= Carolyn Cobbold =

Activist for sustainable coastal defences

Carolyn Cobbold is co-founder and leader of the Manhood Peninsula Partnership, located near Chichester, UK that has been responsible for the largest coastal realignment project in Europe that protects a town, other buildings and new wetlands.

==Career==
Carolyn Ann Cobbold worked for around 25 years as a journalist specialising in risk management after a degree in mechanical engineering from Imperial College, London. In 2008 she returned to study at Imperial College London and gained B.Sc. and M.Sc. degrees in history of science. She then began research in the history of science and was awarded a PhD by Cambridge University in 2016. In 2017 she was invited to be a research fellow at Clare Hall, Cambridge University. Her research interests are science and food in the nineteenth and twentieth centuries.
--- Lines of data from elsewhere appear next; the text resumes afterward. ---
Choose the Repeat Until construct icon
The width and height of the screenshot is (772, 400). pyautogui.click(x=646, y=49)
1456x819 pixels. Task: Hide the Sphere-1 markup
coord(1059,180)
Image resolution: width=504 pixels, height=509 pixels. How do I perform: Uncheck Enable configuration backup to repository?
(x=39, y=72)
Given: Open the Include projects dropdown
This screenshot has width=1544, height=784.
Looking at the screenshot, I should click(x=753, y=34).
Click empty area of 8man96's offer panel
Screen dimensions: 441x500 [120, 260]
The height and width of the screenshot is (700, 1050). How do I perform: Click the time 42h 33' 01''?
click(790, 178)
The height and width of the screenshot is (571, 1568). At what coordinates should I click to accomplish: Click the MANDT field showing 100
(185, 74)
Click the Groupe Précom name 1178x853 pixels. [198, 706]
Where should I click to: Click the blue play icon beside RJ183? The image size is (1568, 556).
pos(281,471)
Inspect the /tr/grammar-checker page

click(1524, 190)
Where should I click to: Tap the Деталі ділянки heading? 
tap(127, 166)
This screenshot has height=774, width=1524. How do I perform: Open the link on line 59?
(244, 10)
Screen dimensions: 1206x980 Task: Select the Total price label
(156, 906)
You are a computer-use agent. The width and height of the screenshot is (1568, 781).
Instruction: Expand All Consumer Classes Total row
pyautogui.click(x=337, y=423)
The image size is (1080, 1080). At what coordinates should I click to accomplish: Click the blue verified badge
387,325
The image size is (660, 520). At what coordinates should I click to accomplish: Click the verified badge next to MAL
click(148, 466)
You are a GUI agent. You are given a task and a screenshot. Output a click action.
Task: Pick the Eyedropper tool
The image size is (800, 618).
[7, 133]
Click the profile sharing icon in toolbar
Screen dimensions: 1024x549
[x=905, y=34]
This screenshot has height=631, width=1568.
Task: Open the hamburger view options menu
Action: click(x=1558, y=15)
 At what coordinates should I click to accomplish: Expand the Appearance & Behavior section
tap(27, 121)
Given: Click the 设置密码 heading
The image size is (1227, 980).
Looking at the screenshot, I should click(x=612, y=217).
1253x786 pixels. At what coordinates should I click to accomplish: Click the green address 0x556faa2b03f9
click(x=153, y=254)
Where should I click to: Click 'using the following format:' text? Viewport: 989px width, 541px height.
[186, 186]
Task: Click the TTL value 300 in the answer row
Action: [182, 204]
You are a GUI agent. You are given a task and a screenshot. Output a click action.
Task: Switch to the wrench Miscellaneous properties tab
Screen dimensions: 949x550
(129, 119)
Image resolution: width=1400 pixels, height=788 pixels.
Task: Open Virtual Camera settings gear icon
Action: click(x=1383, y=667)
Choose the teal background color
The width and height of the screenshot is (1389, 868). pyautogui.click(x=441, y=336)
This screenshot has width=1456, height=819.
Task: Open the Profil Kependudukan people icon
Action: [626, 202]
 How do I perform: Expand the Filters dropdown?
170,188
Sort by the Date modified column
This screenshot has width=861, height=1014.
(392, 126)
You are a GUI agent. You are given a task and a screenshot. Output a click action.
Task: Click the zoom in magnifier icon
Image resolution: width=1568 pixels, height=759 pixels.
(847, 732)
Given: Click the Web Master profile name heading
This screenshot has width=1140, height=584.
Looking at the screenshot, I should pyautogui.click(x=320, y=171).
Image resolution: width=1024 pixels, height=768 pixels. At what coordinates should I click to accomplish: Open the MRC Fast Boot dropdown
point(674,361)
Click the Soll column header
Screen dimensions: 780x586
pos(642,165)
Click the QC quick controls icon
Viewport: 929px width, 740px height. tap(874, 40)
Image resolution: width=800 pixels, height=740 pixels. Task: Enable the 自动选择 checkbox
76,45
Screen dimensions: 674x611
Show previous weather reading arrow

In the mid-1990s Cobbold became involved in protecting the Manhood Peninsula near Chichester in southern England from flooding following a chance meeting with a Dutch spatial planner when they were both living near Chichester. At the time there was no co-ordination of planning for flood management, coastal defences and new house building. She led advocacy for local residents, businesses, councils and the Environment Agency to work together. She was involved in organising a one-week workshop in 2001 that brought representatives of local residents and British organisations together with planners, water and coastal engineers and ecologists from the Netherlands. This led to formation of the Manhood Peninsula Partnership. Cobbold was a co-founder and then volunteered as the partnership's Project Officer from 2001 onwards. The partnership worked on a comprehensive plan for sustainable development in the region that included adaptation to climate change, developed initially within the ESPACE Partnership and part-funded by the European Commission. The Manhood Peninsula Partnership provides a forum for local residents and organisations as well as national organisations, for strategic planning as integrated coastal zone management. The major infrastructure development so far has been the Medmerry coastal realignment completed in 2013 that protects 300 hectares of important and biodiverse habitats. It involved building sea defences inland and allowing around 180 ha of new seawater marshland to form as a sustainable defence for local buildings.

She is a council member of the Society for the History of Alchemy and Chemistry.

==Publications==
She is the author of a book and several scientific publications including:
- Carolyn Cobbold (2020) A Rainbow Palate: How Chemical Dyes Changed the West's Relationship with Food, University of Chicago Press, pp 288, ISBN 9780226727059
- Carolyn Cobbold (2019) Adulation or Adulteration? Representing Chemical Dyes in the Victorian Media Ambix 66 23-50
- Carolyn Cobbold (2018) The rise of alternative bread leavening technologies in the nineteenth century Annals of Science 75 21–39

==Awards==
- In 2016 Cobbold was elected a Fellow of the Royal Society of Arts for her work on climate-change mitigation and community engagement.
- In November 2020 she was included in the BBC Radio 4 Woman's Hour Power list 2020.